Memoirist and Japanese Breakfast frontwoman Michelle Zauner explains her journey to appreciating Korean cuisine with journalist Lisa Ling.
HBO Max’s “Take Out with Lisa Ling” is a six-episode docuseries featuring East Asian and South Asian communities across the U.S. and how they keep their cultures alive through food. Michelle, the author of the best-selling and award-winning memoir Crying in H Mart, joined Lisa to discuss being grief-stricken at a Korean grocery chain H Mart location and how that grief inspired her to write about losing her mother.
The she lit book review can be found here.
In the sixth episode titled “Korean American Dream,” Michelle and Lisa meet at an H Mart in Northern Virginia.
“I knew pretty early on that the book was going to begin with: ‘Ever since my mom died, I cry in H Mart,'” Michelle says. “It’s like this private ritual, where I’m just in my thoughts and thinking about my mom.”

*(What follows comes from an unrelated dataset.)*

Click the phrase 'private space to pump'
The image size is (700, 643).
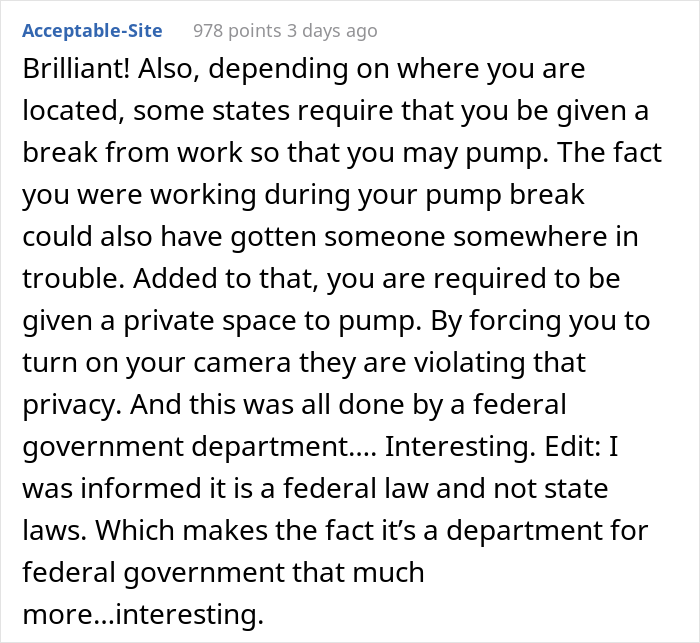click(269, 321)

Likening her weekly shopping trips to H Mart as her version of “church,” she tells Lisa that she better understood why her mother depended on places like H Mart to connect to her native land.
“My relationship to Korean food changed so much because I was trying to resuscitate her in a way,” Michelle says over jjamppong, her mother’s favorite dish that’s a Korean noodle soup with ingredients like onions, garlic, Korean zucchini, carrots, cabbages, squid, mussels, and pork. The dish, along with many others, gets an honorable mention in the book.

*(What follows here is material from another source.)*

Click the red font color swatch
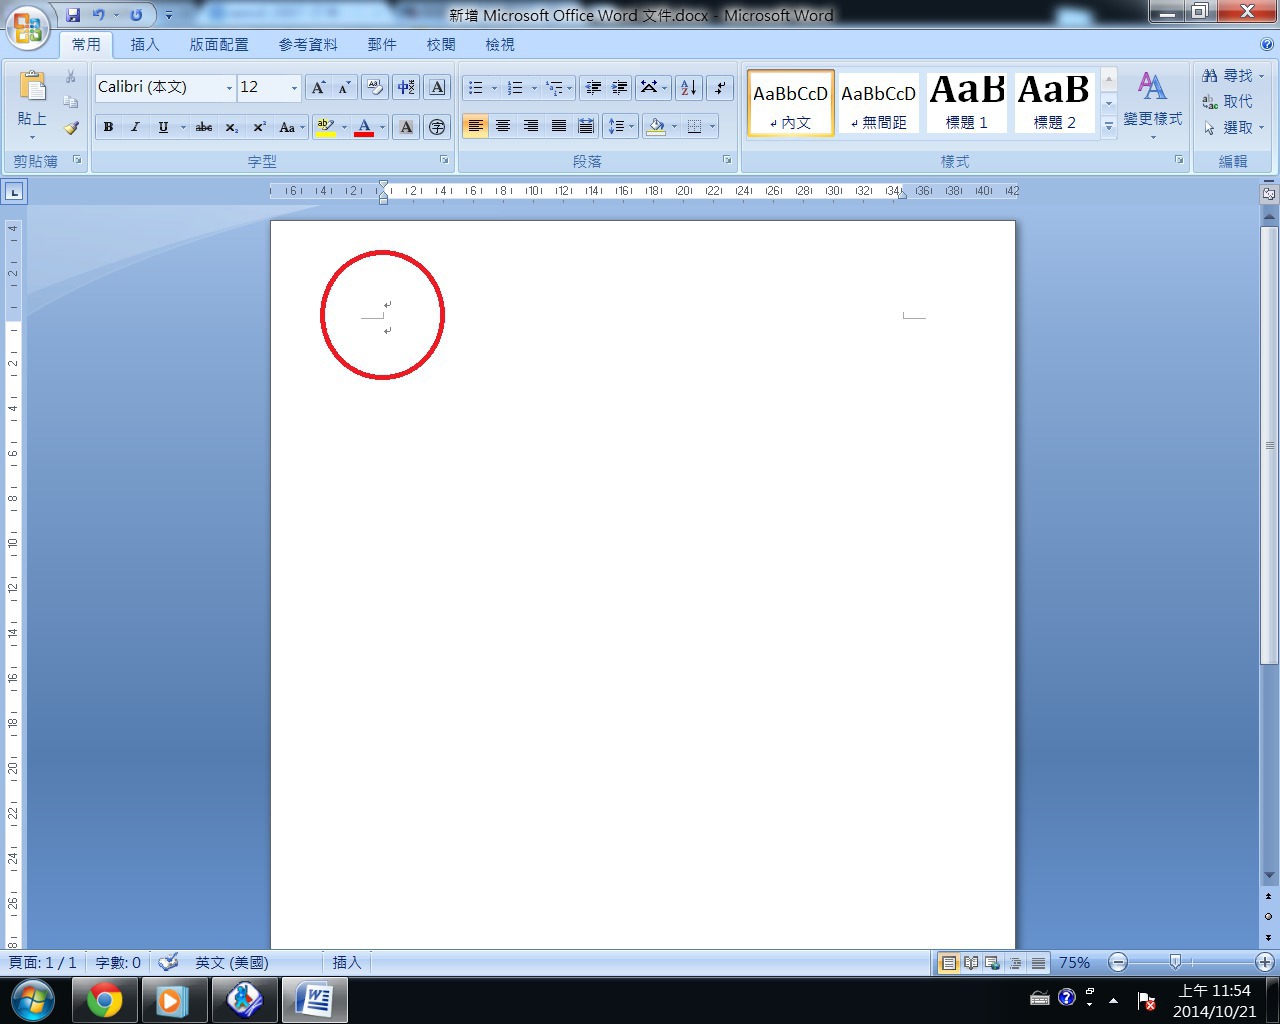Image resolution: width=1280 pixels, height=1024 pixels. [x=364, y=127]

Crying in H Mart centers on Michelle’s relationship with her mother and the fear she feels that her cultural awareness may disappear when her mother dies because she is biracial, her mother Korean and her father White American. How she illustrates her rich culture is mostly through food since authentic Korean ingredients over the years have come stateside through venues such as H Mart.
“Being mixed-race and losing your parent who ties you to this culture, you have to actively work to preserve it,” she says in the docuseries. “In writing this book, I learned so much about our relationship that I didn’t even realize before. That particular type of friction between an immigrant parent and a first-gen American is really a unique, tumultuous relationship.”
The memoir reaches a depth of making sense of a loved one’s premature death. In the docuseries, Lisa asks Michelle how she thinks her mother would’ve reacted to the book after they discuss feeling long-awaited pride in their cultures.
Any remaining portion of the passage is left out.